Anyone can prove (or disprove) it?
Does this inequality hold, for any $a,b\in[0,1]$
$$1-ab\geq (1-a)(1-b)?$$
I'm don't have idea to conclude $1-ab\geq 1-a-b+ab = (1-a)(1-b)$.
Anyone can prove (or disprove) it?
No. Take $a=0$ and $b=1$ to disprove it.
Addendum:
Now that you changed the inequality, it follows from AM-GM:
$a+b\ge2\sqrt a\sqrt b\ge 2ab\iff 1-ab\ge1+ab-a-b=(1-a)(1-b)$.
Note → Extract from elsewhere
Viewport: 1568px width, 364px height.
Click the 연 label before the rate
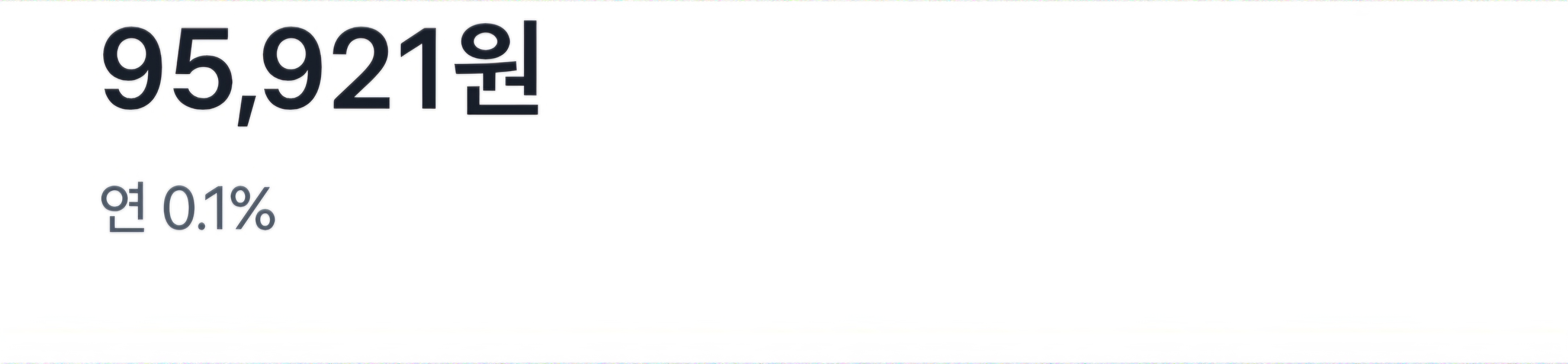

I approached this question geometrically.
Start with a square of side length 1. Divide the square along one side in the ratio $a:(1-a)$, and the other side $b:(1-b)$. By considering the relevant areas given by $(1-ab)$ and $(1-a)(1-b)$, it should be obvious the inequality is true.
$$\text{RHS} - \text{LHS} = 1+ab -a-b - (1-ab) = 2ab-a-b ≤ 2ab-a^2 - b^2 = -(a-b)^2 ≤ 0. $$ Thus $\text{LHS} \ge \text{RHS}$.
Define $m=2a-1$ i.e. $m\in [-1 , 1]$ and $n=b-\frac{1}{2}$ i.e. $n\in [-\frac{1}{2} , \frac{1}{2}]$. Is the following true?
$$ \begin{align} -\frac{1}{2}&\leq mn\leq \frac{1}{2}\\ -ab&\leq (1-a)(1-b)\leq 1-ab \end{align} $$
$1-ab \ge 1-a \ge (1-a)(1-b).\blacksquare$
Update: I found this is equivalent to that of @Albus Dumbledore and @Tony Ip.